Integrated Physiology Research, Department of Obesity and NASH Pharmacology, Global Drug Discovery, Novo Nordisk A/S, Måløv, Denmark.
Integrated Physiology Research, Department of Diabetes Pharmacology, Global Drug Discovery, Novo Nordisk A/S, Måløv, Denmark.
Mol Metab. 2023 Mar;69:101689. doi: 10.1016/j.molmet.2023.101689. Epub 2023 Feb 4.
A fundamental difference between physiological and pharmacological studies in rats and humans is that withdrawal of blood from conscious rats necessitates restraint which inevitably inflicts a higher level of stress. We investigated the impact of handling on acute glucose regulation and secretion of glucoregulatory hormones in rats.

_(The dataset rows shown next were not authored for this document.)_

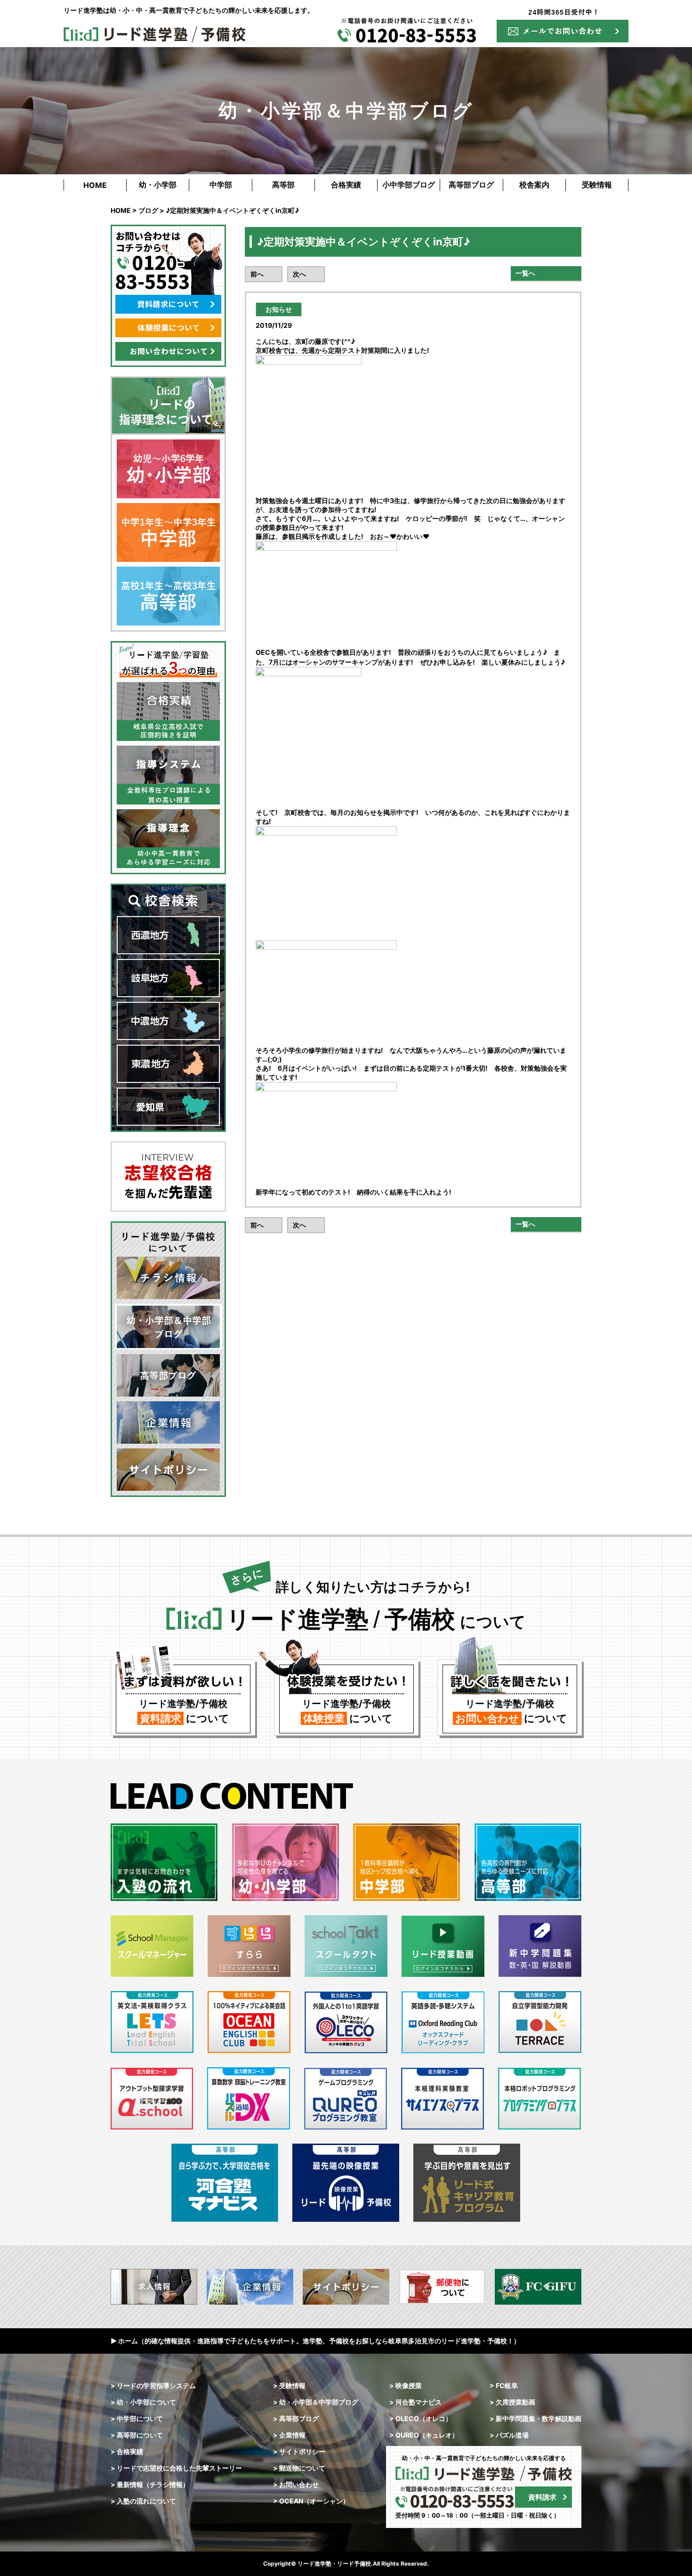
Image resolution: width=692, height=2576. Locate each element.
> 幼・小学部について (143, 2402)
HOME (95, 185)
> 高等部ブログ (296, 2418)
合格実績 (346, 184)
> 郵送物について (299, 2468)
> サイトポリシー (299, 2451)
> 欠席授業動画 (512, 2402)
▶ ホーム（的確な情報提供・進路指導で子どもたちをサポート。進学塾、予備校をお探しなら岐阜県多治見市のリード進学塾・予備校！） (315, 2341)
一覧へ (525, 273)
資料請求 (542, 2497)
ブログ (148, 210)
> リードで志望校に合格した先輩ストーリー (176, 2468)
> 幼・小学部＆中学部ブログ (315, 2402)
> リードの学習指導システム (153, 2385)
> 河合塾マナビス (415, 2402)
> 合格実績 (127, 2451)
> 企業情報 (289, 2435)
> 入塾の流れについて (143, 2501)
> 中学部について (137, 2418)
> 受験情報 (289, 2385)
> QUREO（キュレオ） (424, 2435)
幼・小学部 (158, 184)
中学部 (220, 184)
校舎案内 (534, 184)
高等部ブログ (471, 184)
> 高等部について (137, 2435)
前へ (257, 274)
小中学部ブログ (408, 184)
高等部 (283, 184)
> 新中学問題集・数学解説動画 (535, 2418)
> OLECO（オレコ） (420, 2418)
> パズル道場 (509, 2435)
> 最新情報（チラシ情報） (150, 2484)
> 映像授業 (405, 2385)
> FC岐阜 (504, 2385)
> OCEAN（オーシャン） (311, 2501)
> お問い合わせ (296, 2484)
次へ (299, 274)
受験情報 (597, 184)
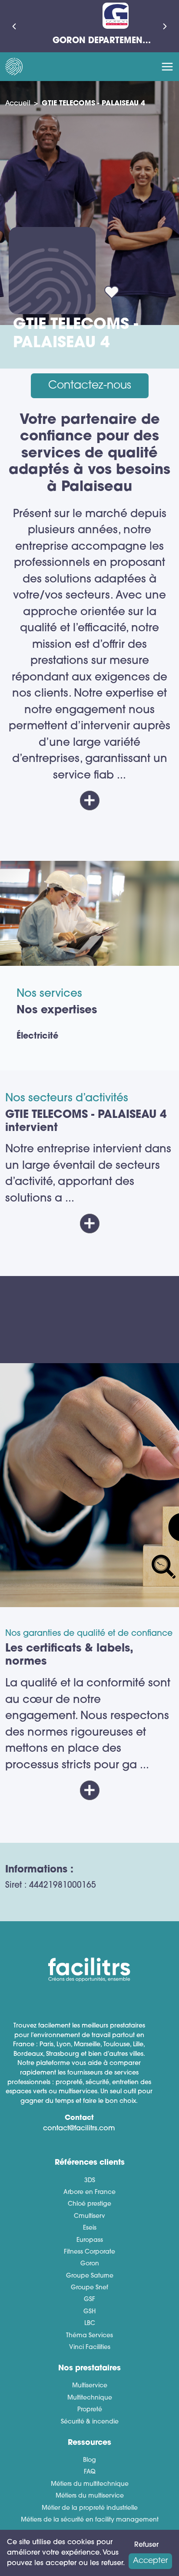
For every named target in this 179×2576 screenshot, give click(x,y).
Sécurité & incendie (90, 2422)
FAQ (90, 2472)
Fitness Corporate (89, 2252)
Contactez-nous (89, 385)
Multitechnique (89, 2398)
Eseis (89, 2228)
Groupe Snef (89, 2288)
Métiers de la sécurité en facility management (90, 2520)
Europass (89, 2240)
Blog (89, 2460)
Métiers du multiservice (90, 2496)
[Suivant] (164, 26)
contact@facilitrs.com (79, 2128)
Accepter (150, 2561)
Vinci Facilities (89, 2347)
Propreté (89, 2410)
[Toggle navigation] (167, 66)
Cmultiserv (89, 2216)
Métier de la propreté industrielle (90, 2508)
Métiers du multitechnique (90, 2484)
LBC (89, 2323)
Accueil (17, 103)
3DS (89, 2180)
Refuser (146, 2545)
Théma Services (89, 2335)
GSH (89, 2312)
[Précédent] (14, 26)
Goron (89, 2264)
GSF (89, 2299)
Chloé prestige (89, 2204)
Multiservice (89, 2386)
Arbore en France (89, 2192)
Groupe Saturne (89, 2276)
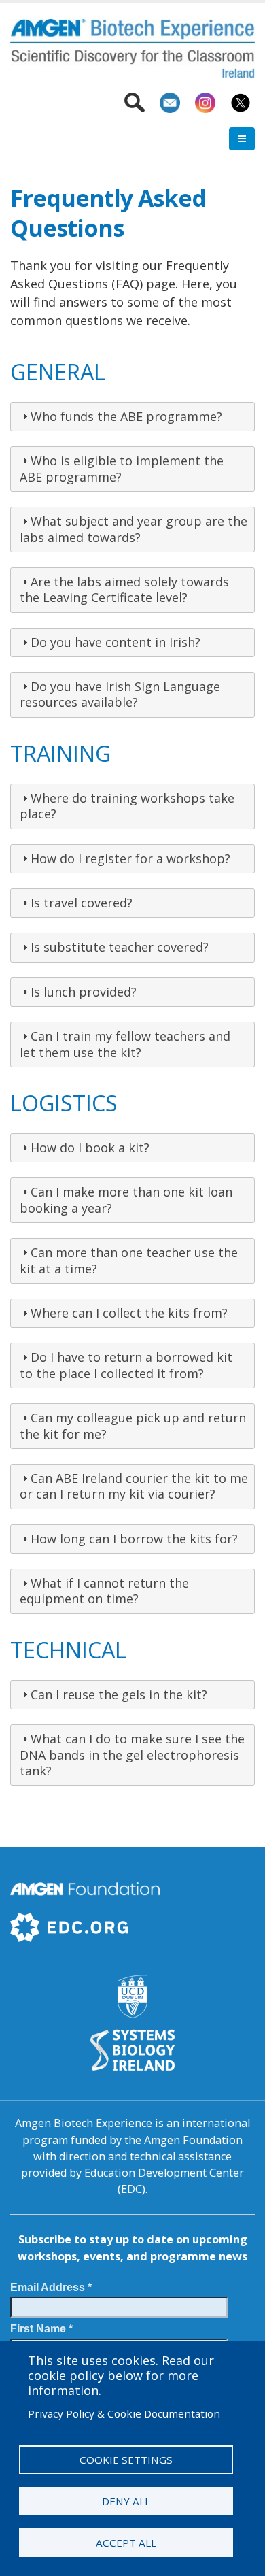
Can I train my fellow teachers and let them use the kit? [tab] (125, 1044)
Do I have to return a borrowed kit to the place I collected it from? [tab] (126, 1365)
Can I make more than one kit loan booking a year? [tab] (126, 1200)
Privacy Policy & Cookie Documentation (124, 2413)
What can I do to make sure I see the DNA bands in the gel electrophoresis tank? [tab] (132, 1754)
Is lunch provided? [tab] (84, 992)
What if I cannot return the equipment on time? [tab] (104, 1591)
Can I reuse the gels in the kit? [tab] (119, 1694)
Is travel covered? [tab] (81, 902)
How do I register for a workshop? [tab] (130, 858)
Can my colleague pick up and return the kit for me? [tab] (133, 1425)
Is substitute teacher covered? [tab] (120, 947)
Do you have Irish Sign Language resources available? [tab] (120, 694)
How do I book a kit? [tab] (90, 1147)
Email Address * (51, 2287)
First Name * (41, 2328)
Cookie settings (126, 2459)
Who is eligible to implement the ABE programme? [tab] (122, 468)
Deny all (126, 2501)
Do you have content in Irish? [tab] (115, 642)
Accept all (126, 2542)
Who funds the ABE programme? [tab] (126, 416)
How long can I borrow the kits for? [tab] (134, 1538)
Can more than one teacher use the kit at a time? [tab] (129, 1260)
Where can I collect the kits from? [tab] (129, 1313)
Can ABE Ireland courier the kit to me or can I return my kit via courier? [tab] (134, 1486)
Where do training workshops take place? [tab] (127, 806)
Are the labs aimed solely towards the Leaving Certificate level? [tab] (124, 589)
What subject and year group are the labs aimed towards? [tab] (133, 529)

Fasted male Sprague Dawley rats (375-400 g, n = 11) were given an oral glucose tolerance test (OGTT) by gavage (2 g/kg). Blood was sampled frequently until 90 min after challenge by handheld sampling (HS) or by automated sampling (AS). In the HS experiment, blood was withdrawn by restraint and sublingual vein puncture; two weeks later, samples were obtained by AS through an implanted catheter in a carotid artery, allowing sampling without disturbing the animals.
On the day of HS, post challenge glucose AUCs were ∼17% higher (P < 0.0001), despite gastric emptying (AUC) being reduced by ∼30% (P < 0.0001). Plasma insulin AUC was 3.5-fold lower (P < 0.001), and glucose-dependent insulinotropic peptide (GIP) AUC was reduced by ∼36% but glucagon-like peptide-1 concentrations were not affected. Glucagon concentrations were higher both before and after challenge (fold difference in AUCs = 3.3). Adrenocorticotropin (ACTH) and corticosterone AUCs were 2.4-fold and 3.6-fold higher (P < 0.001), respectively.
Our study highlights that sampling of blood from conscious rats by sublingual vein puncture inflicts stress which reduces glucose absorption and glucose tolerance and blunts secretion of insulin and GIP. As blood sampling in humans are less stressful, standard procedures of conducting OGTT's in rats by HS presumably introduce an interspecies difference that may have negative consequences for translatability of test results.
在大鼠和人类的生理学和药理学研究之间存在一个基本差异,即从清醒大鼠中抽血需要束缚,这不可避免地会造成更高水平的应激。我们研究了处理对大鼠急性血糖调节和糖调节激素分泌的影响。
禁食雄性 Sprague Dawley 大鼠(375-400g,n=11)经胃管给予口服葡萄糖耐量试验(OGTT)(2g/kg)。通过手动采样(HS)或自动采样(AS)频繁采血,直至挑战后 90 分钟。在 HS 实验中,通过束缚和舌下静脉穿刺抽血;两周后,通过植入颈动脉内的导管进行 AS 采样,允许在不干扰动物的情况下采样。
在 HS 日,尽管胃排空(AUC)减少了约 30%(P<0.0001),但挑战后葡萄糖 AUC 增加了约 17%(P<0.0001)。血浆胰岛素 AUC 降低了 3.5 倍(P<0.001),葡萄糖依赖性胰岛素释放肽(GIP) AUC 降低了约 36%,但胰高血糖素样肽-1 浓度不受影响。在挑战前后,胰高血糖素浓度均升高(AUC 倍数差异为 3.3)。促肾上腺皮质激素(ACTH)和皮质酮 AUC 分别升高了 2.4 倍和 3.6 倍(P<0.001)。
我们的研究强调,通过舌下静脉穿刺从清醒大鼠中采血会造成应激,从而降低葡萄糖吸收和葡萄糖耐量,并削弱胰岛素和 GIP 的分泌。由于人类采血的应激较小,因此通过 HS 进行大鼠 OGTT 的标准程序可能会引入种间差异,这可能对测试结果的可转化性产生负面影响。